The Royal Commission for AlUla (RCU) pays homage to this rich legacy. It is important to recognize that AlUla has had a cultural identity for millennia; RCU's role is to reawaken this heritage in collaboration with the community. Achieving this necessitates top-down planning and messaging to ensure grassroots engagement.
As the current custodians of AlUla, RCU is fulfilling its mandate to responsibly preserve and cultivate AlUla as part of the world's largest cultural regeneration project. This is being accomplished through sustainable and comprehensive regeneration efforts, focusing on unique urban, economic, and cultural landscapes. Significant and sustained progress has already been made in these key sectors.
Most importantly, our mandate is being fulfilled through partnerships, ongoing communication, and engagement with our community.
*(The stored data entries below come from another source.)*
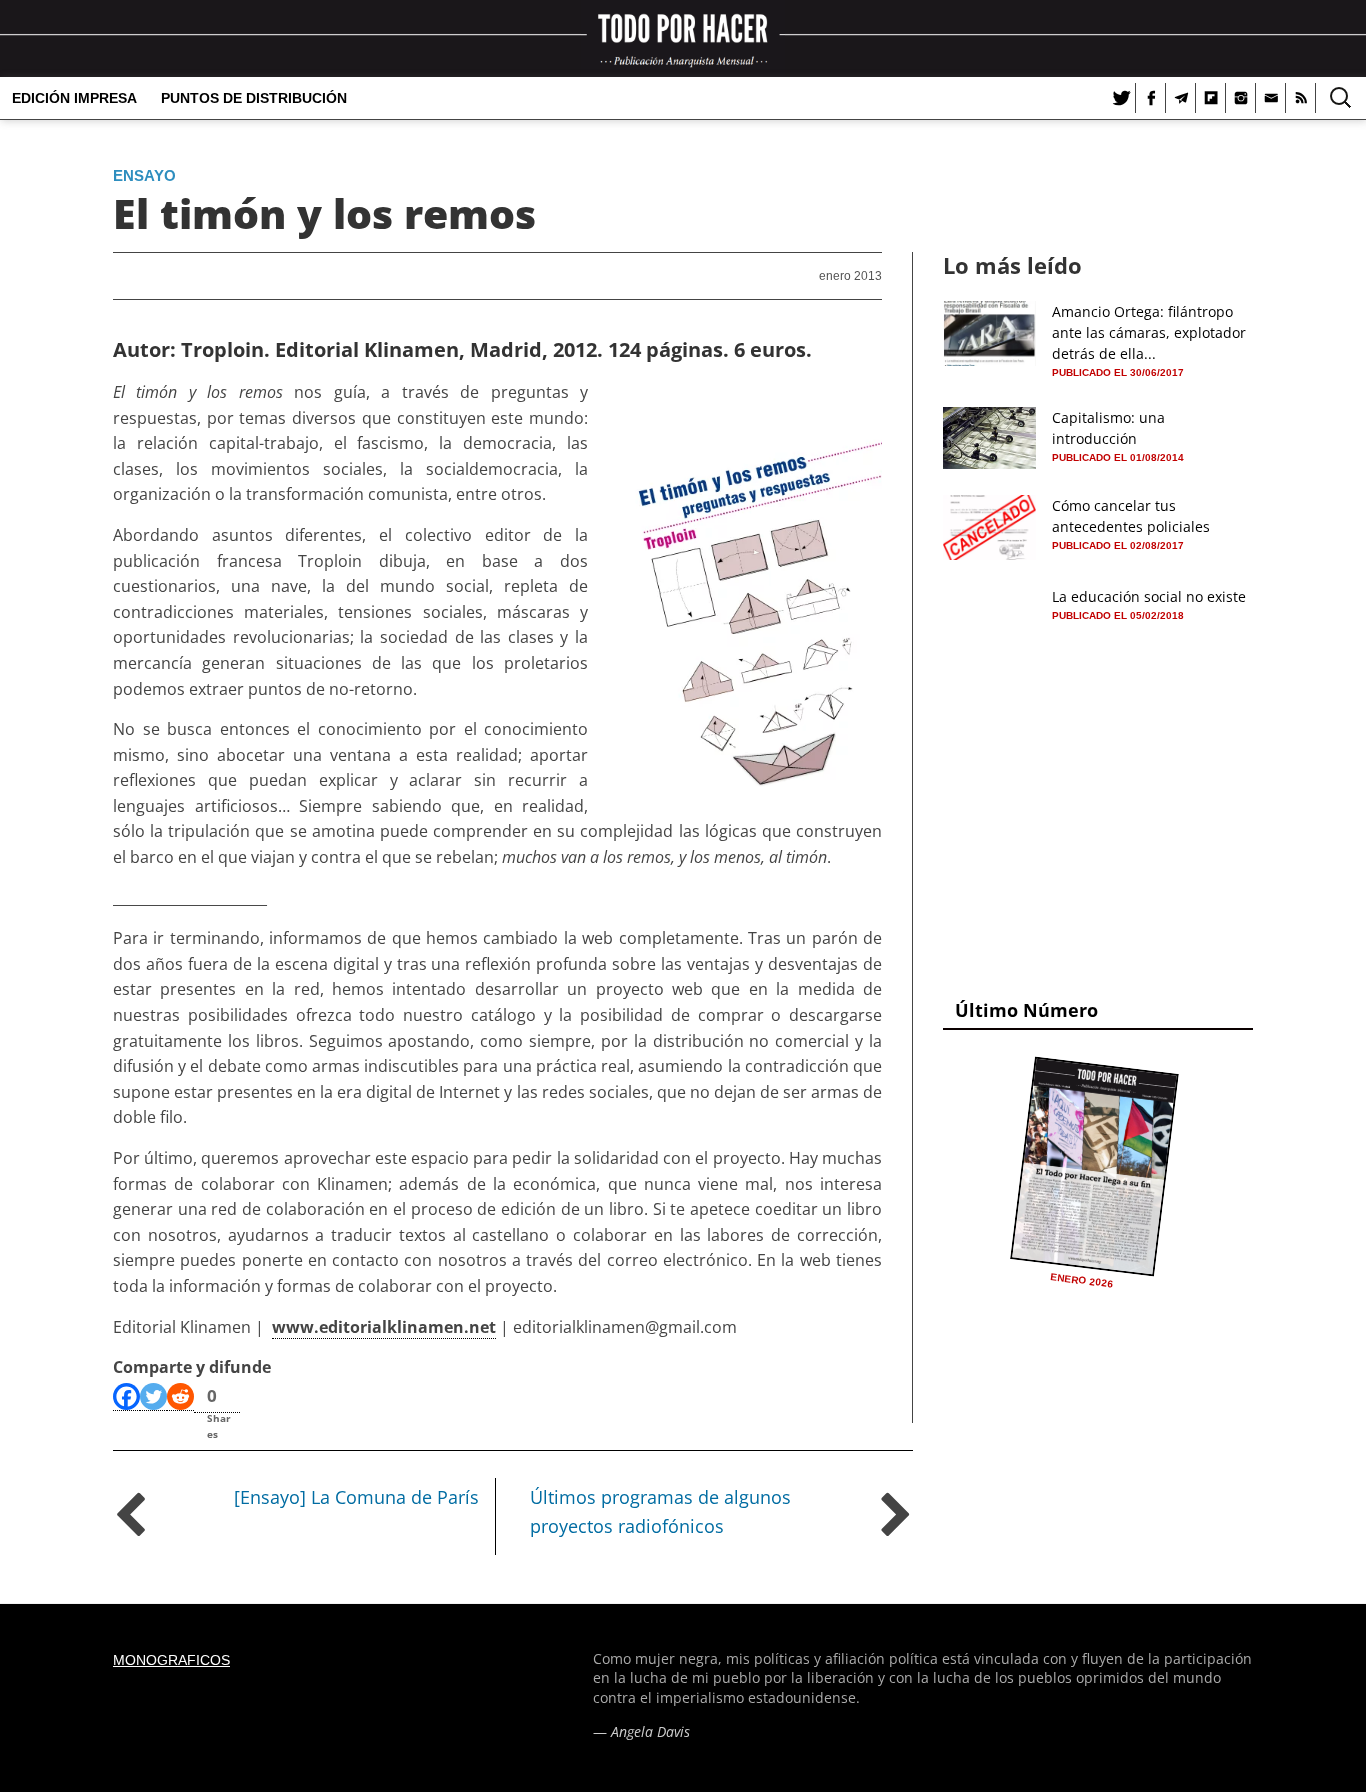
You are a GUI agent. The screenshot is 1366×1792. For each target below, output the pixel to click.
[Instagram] (1241, 98)
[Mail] (1271, 98)
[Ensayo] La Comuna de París (356, 1497)
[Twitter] (1121, 98)
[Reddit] (180, 1397)
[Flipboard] (1211, 98)
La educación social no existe (1149, 596)
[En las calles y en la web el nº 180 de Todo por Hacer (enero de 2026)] (1094, 1166)
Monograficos (171, 1660)
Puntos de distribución (254, 98)
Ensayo (144, 175)
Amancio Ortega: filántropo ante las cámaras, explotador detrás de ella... (1149, 332)
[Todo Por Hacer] (683, 38)
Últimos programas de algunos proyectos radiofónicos (660, 1511)
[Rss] (1301, 98)
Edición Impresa (74, 98)
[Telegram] (1181, 98)
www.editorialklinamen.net (384, 1327)
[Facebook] (1151, 98)
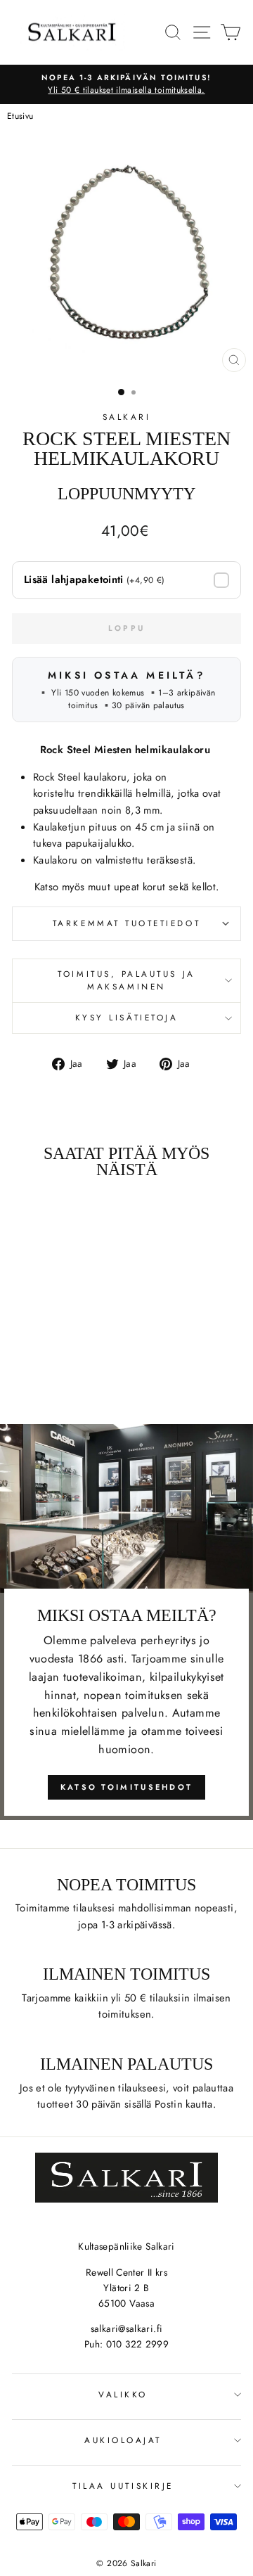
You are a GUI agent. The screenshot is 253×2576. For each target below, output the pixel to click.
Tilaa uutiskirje (123, 2486)
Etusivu (20, 116)
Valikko (123, 2394)
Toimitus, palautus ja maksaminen (126, 980)
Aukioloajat (123, 2440)
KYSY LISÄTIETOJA (127, 1017)
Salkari (127, 417)
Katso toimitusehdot (126, 1787)
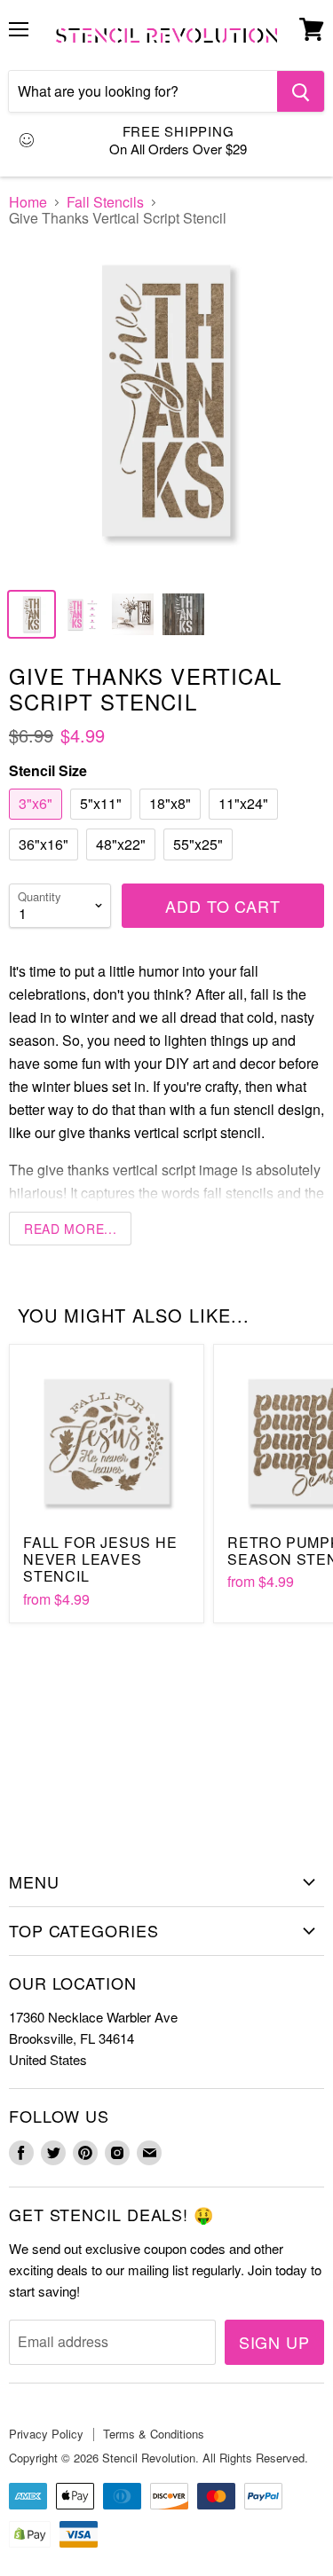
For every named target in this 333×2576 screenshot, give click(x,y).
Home (28, 202)
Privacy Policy (46, 2433)
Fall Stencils (105, 202)
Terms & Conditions (153, 2433)
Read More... (70, 1228)
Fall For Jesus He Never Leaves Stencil (100, 1559)
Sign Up (274, 2341)
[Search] (300, 91)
We remain accountable to them for our actions and achievements today and in the future.
Since its establishment in 2017, RCU's ambition has evolved from ideas to actions, from planning to implementation. The results encompass a wide range of initiatives spanning archaeology, tourism, culture, education, and the arts, reflecting our commitment to the priorities outlined in Saudi Arabia's Vision 2030 plan – economic diversification, community empowerment, environmental protection, and heritage preservation.
As AlUla rises as a destination, it is striking a delicate balance with the broader transformation goals of the Kingdom, while considering the needs of our people, our natural environment, and our landscape. The launch of our second master plan, titled "Path to Prosperity," in August highlighted our commitment to creating a new kind of destination with the quality of life for its residents at its core.
AlUla is evolving from a mere tourism destination into a city of the future, designed to provide a high standard of living and livability. It's a place where families want to raise their children, and where people want to live, work, and establish roots that span generations.
"Path to Prosperity" was developed and launched in close cooperation with our community. We assessed their needs for economic diversification, cultural preservation, and new growth opportunities. Their ongoing awareness and engagement serve as the foundational pillars for the long-term realization of AlUla's new vision under "Path to Prosperity." Our top-down planning and messaging during the rollout of the master plan ensured grassroots engagement with our community, in line with AlUla's cultural legacy.
Ultimately, it's people, not just plans, that will determine the success of our comprehensive regeneration project in AlUla.
RCU's continuous participation in various forums and events aligns with our goal to foster fresh ideas and collaborations that expand the scope of our project and drive us forward. Events such as the RCU-sponsored AlUla World Archaeology Summit and Hegra Conference of Nobel Laureates have brought together international thought leaders, leaders, and achievers for lively and informative panels, Q&A sessions, and debates.
These events have showcased novel ideas with significant potential – from exploring the history of humanity to implementing ideas that will guide us through the 21st century and beyond. They have also solidified RCU's position as a model for thoughtful regeneration, new partnerships, and meaningful conversations regarding cultural and heritage conservation.
I have been fortunate to witness firsthand the power of dialogue in AlUla. In our modern version of the Diwan, discussions are yielding fantastic ideas and robust collaborations with the potential to produce genuine and enduring results.